» Отрывок текста:
━━━━

С угасанием эйфории оттепели мастера заметно активней думают над способами иносказания за счёт элементов экранной образности: в обращение активно входят формы непрямого авторского высказывания. Одной из них и оказалась палитра цветовых масс, выразительность компонентов колористического звучания, их сочетаний – контрастов или полутонов. Так живописец, определяющий на холсте эффект сопоставления красок, теневых рефлексов, работает у станка, выявляя отношение к предмету изображения…
А. Тарковский предлагает цветовое решение финала «Андрея Рублёва» в момент пробуждения веры художника в бессмертие истинного таланта…
В фильмах С. Параджанова «Тени забытых предков» и «Цвет граната» цветовые массы берут на себя роль метафорического контекста предметной образности. Красочная локализация окружающего мира в поэтическом сознании юного героя позволяет чередовать бытовые детали как мощные аккорды в музыкальной композиции…
Ю. Ильенко (в качестве оператора он снимал картины С. Параджанова) в собственных режиссёрских работах очень во многих эпизодах добивается нужной ему впечатляющей силы сочетанием, контрастами цветовых масс.
Киноживопись набирает энергию авторского высказывания, внутри природной документальности экрана органично приживается живописный стиль.
Именно в этот период обозначился, скорее ещё на уровне эксперимента, когда-то предпринятого С. Эйзенштейном в финальных кадрах «Ивана Грозного», интерес к построению выразительных цветовых композиций.
Фильмы, которые можно отнести к наметившемуся художественному образованию, опираются на условность рассказанной истории. И это при том, что режиссёр использует те же возможности, владеет общепринятой азбукой киноприёмов, как и представители документального крыла на игровом экране. Однако изначально выбирает – находит или организует – пространство по законам живописи, иной раз и правда отгораживая картинку от внекадрового окружения.

━━━━

» Извлечённые сведения:
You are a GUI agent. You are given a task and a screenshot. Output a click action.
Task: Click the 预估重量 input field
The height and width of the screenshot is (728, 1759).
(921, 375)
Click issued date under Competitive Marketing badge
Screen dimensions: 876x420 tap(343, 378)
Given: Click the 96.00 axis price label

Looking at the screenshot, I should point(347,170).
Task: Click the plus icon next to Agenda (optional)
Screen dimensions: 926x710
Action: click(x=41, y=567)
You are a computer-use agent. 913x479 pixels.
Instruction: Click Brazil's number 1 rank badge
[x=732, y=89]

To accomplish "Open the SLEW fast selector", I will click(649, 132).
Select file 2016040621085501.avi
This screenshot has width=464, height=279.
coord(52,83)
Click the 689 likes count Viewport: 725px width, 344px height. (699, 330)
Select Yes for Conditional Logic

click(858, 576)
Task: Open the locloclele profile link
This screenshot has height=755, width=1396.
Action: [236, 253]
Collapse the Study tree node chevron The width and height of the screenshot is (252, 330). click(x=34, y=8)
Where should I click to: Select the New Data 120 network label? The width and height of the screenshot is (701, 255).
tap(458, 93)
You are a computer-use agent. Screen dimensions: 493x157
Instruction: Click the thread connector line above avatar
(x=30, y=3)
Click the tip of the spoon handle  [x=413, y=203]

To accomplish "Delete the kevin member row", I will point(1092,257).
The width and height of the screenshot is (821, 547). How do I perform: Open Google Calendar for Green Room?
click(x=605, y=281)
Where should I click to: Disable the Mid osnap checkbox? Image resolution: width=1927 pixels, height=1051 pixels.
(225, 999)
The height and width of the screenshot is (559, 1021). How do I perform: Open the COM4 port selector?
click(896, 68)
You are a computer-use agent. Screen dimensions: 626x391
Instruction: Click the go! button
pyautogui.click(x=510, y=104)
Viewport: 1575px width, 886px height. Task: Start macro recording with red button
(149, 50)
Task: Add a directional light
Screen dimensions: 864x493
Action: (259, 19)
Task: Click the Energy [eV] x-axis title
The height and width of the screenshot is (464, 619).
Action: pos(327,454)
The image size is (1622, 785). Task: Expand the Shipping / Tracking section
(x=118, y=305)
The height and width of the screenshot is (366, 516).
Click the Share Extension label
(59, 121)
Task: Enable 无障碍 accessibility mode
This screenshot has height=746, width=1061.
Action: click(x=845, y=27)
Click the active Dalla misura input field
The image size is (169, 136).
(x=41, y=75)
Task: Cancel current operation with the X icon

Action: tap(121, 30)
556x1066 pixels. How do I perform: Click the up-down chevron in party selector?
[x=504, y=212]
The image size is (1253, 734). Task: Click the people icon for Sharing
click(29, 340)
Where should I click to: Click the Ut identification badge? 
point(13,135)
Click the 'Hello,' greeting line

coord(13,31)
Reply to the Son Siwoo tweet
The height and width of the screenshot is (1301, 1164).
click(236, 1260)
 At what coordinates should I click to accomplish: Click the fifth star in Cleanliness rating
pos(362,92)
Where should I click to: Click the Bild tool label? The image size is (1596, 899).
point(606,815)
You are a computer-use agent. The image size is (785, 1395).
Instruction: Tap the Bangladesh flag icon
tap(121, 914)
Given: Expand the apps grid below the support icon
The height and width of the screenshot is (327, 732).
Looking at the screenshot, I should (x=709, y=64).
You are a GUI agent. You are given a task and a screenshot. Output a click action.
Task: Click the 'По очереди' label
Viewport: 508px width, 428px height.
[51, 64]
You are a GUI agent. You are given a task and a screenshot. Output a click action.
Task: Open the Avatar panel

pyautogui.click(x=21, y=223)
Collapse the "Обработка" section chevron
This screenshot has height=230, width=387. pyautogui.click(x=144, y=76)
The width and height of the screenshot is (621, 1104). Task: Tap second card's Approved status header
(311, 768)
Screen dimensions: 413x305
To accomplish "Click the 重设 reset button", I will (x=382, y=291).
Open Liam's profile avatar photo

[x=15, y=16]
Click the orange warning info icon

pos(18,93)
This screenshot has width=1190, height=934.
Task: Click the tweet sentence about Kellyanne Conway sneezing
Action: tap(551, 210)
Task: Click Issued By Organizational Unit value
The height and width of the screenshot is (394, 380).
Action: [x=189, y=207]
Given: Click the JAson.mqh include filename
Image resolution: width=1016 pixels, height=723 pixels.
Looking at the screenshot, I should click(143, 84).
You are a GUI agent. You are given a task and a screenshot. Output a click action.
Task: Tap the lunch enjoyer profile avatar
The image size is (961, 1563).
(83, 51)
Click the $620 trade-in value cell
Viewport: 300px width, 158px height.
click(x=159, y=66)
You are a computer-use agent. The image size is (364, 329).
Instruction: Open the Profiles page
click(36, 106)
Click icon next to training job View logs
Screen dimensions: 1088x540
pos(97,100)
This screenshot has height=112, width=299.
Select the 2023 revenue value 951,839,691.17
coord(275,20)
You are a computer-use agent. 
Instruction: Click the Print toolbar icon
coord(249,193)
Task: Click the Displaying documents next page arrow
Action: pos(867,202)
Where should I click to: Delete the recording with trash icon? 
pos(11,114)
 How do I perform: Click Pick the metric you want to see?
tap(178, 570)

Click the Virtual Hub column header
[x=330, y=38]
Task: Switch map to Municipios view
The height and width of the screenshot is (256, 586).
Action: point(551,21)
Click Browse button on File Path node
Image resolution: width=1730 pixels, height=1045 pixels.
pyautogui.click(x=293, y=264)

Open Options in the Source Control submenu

━━━━

» Задания:
[1] Выпишите из отрывка о цвете в кино часть, которая начинается словами «Фильмы, которые можно» и заканчивается словами «от внекадрового окружения.».
[2] Кто, согласно отрывку о цвете в кино, работал оператором на картинах С. Параджанова?
[3] Допишите продолжение отрывка о цвете в кино, начав сразу после его последнего предложения.
Записи для работы не понадобятся.

» Ответы к заданиям:
[1]
Фильмы, которые можно отнести к наметившемуся художественному образованию, опираются на условность рассказанной истории. И это при том, что режиссёр использует те же возможности, владеет общепринятой азбукой киноприёмов, как и представители документального крыла на игровом экране. Однако изначально выбирает – находит или организует – пространство по законам живописи, иной раз и правда отгораживая картинку от внекадрового окружения.

[2] Ю. Ильенко.

[3]
Понятно, что семидесятые совсем не случайно активизировали возможности цветовой образности, обозначив замкнутое пространство как условие существования киногероя.
Автор по-своему маркирует внутрикадровую композицию (С. Параджанов, Ю. Ильенко) согласно выбранной светоцветовой партитуре колористических пластов. Такой живописный приём намеренно, кажется, декларирует условность в изложении событий, традиционно тяготеющих в кинематографе к фотографичности, документальности запечатления факта.
Степень, интенсивность ролевых функций цветовой выразительности может быть различной. Это сказывается и на уровне условности: диапазон воздействия живописных композиций очень широк.
Яркий цветовой образ одного из самых драматических периодов в судьбах звёзд российского раннего кино создан в фильме Н. Михалкова «Раба любви» (1976). Здесь выбраны не локальные, не конфликтные сочетания. Именно умиротворяющая гармония цветовой палитры контрастирует с трагическими событиями безвременья (утрачен дом, ушла юность, в никуда, к погибели ведёт каждого из главных героев последняя их дорога…).
Вообще, цвет в кино – это понятно – не существует сам по себе. Цветовая гамма составляется посредством подбора фактуры деталей, их расположения в пространстве кадра. Этому авторы фильмов и киноведы традиционно придают особое значение. Кинематограф годами осваивает деталь не только в качестве характерной части предметной среды, но и как цветовой акцент изобразительной композиции.
В 70-е, подтвердив свою роль одного из средств экранного авторского монолога, деталь вернула себе способность, открытую ещё в немом кино, выполнять самостоятельные образные задачи. При этом сочетаться с другими предметами в кадре, образуя иной раз сложные многофигурные построения.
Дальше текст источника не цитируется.